TAREA BREVE:
En el texto sobre el aniversario de Carlomagno, ¿qué personaje es el único que, según el autor, influyó más que Carlomagno en la evolución de nuestra civilización?

BLOQUE DE TEXTO:
InfoCatólica / Temas de Historia de la Iglesia / Categoría: General

30.01.14

Aquella hija primogénita de la Iglesia

CON OCASIÓN DEL 1200º ANIVERSARIO DE CARLOMAGNO (I)

RODOLFO VARGAS RUBIO

El 28 de enero se han cumplido 1.200 años de la muerte de Carlomagno, emperador de Occidente y rey de los Francos y los Lombardos. Después de Constantino el Grande es, sin duda, el hombre que más ha influido en la evolución de nuestra civilización y, desde luego, puede considerársele a justo título como el padre de Europa, a la que él contribuyó decisivamente a formar. Su obra fue continuación de la de su abuelo y la de su padre, pero su fama fue tan legendaria que de su nombre tomo el suyo no solamente la segunda dinastía franca, sino toda una época, que constituyó un auténtico renacimiento, antecedente de aquel más nombrado y conocido de los siglos XV y XVI. El término “carolingio” ha dejado una profunda huella en la Historia de nuestra civilización.

LÍNEAS DE DATOS:
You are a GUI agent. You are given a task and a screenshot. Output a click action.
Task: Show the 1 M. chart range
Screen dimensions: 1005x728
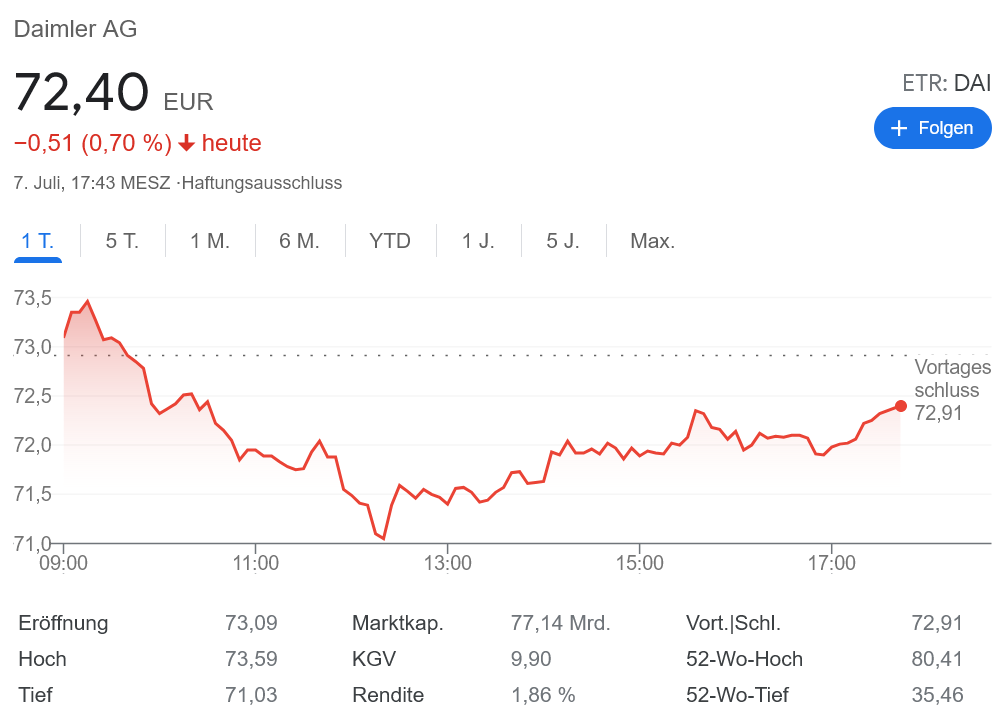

SOLUCIÓN:
Constantino el Grande.